Within two months of learning that we were expecting, a "For Sale" sign was slapped on our urban-core bungalow (it's a serial obsession, this bungalow thing), and we bid farewell to the inner-city life I had fought so fervently to preserve in exchange for ... another bungalow in quiet neighborhood (albeit as close to the city as was possible -- I'm not totally done for yet, I tell you!) with big trees, a ginormous yard ...  and a Target.

All for the boy.  

And so it began, the ultimate antithesis of all self-fulfilled prophecies.
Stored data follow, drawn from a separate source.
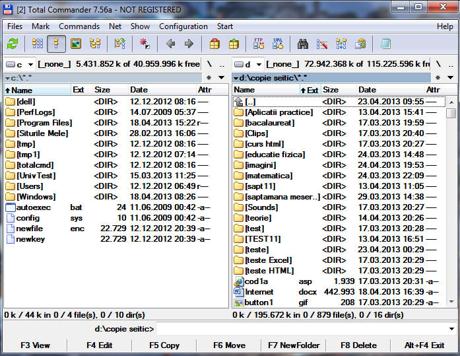
Task: Toggle Full details view mode button
Action: [57, 44]
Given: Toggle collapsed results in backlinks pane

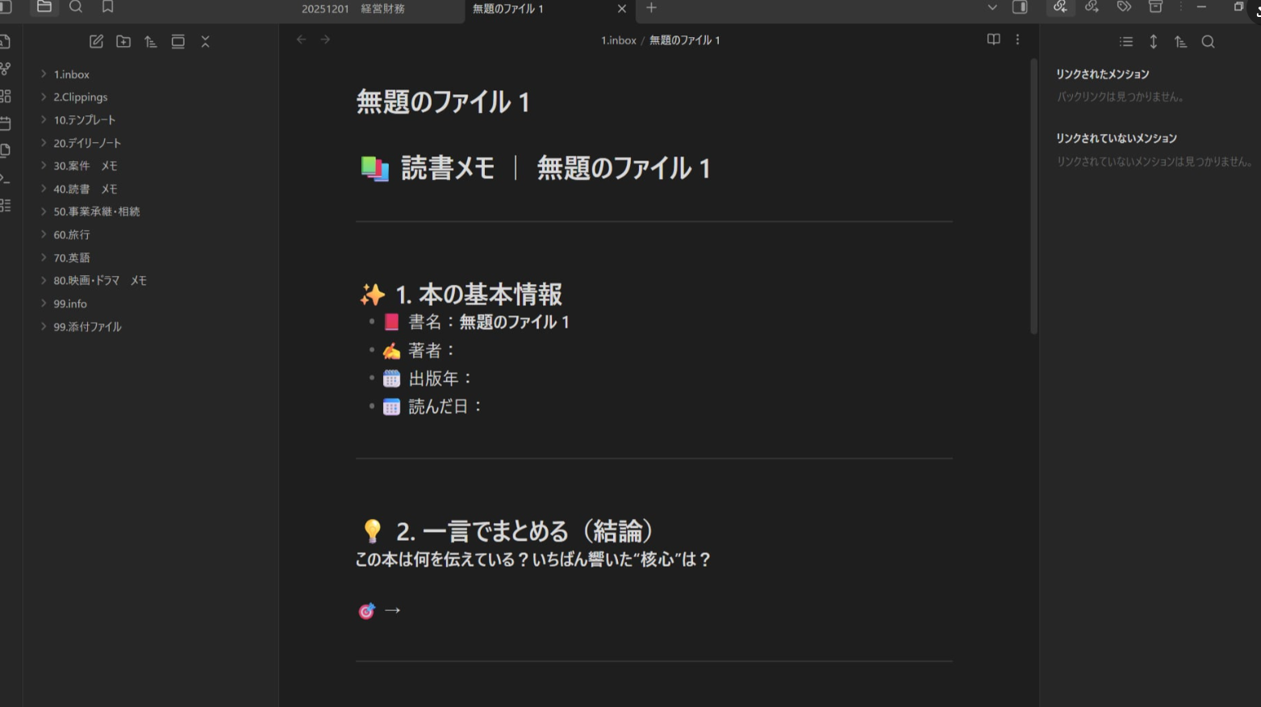Looking at the screenshot, I should click(1126, 42).

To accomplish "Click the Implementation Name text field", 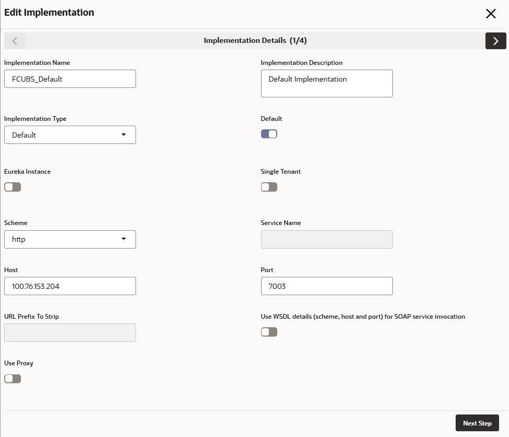I will click(70, 79).
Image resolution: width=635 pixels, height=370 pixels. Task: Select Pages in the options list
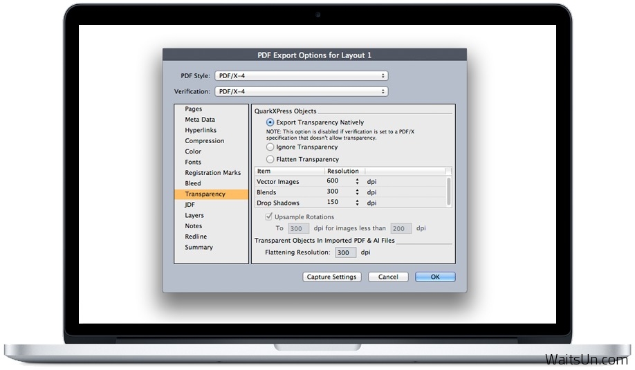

I went from being against motherhood (for myself -- I said more power to all of you mamas-in-waiting, of course!), to falling madly in love with one child and wanting to keep it this way forever (not to mention being utterly unable to fathom how in God's great name anyone would ever opt to do this more than once!!), to watching him grow like a ferocious little weed in his first year of life and freaking out about it at every turn of every new month.

Now, here on the brink of Kai's first birthday, I am more overwhelmed by the fleeting nature of our existence, and, also, in disbelief of my own transformation, because: I think I want another baby.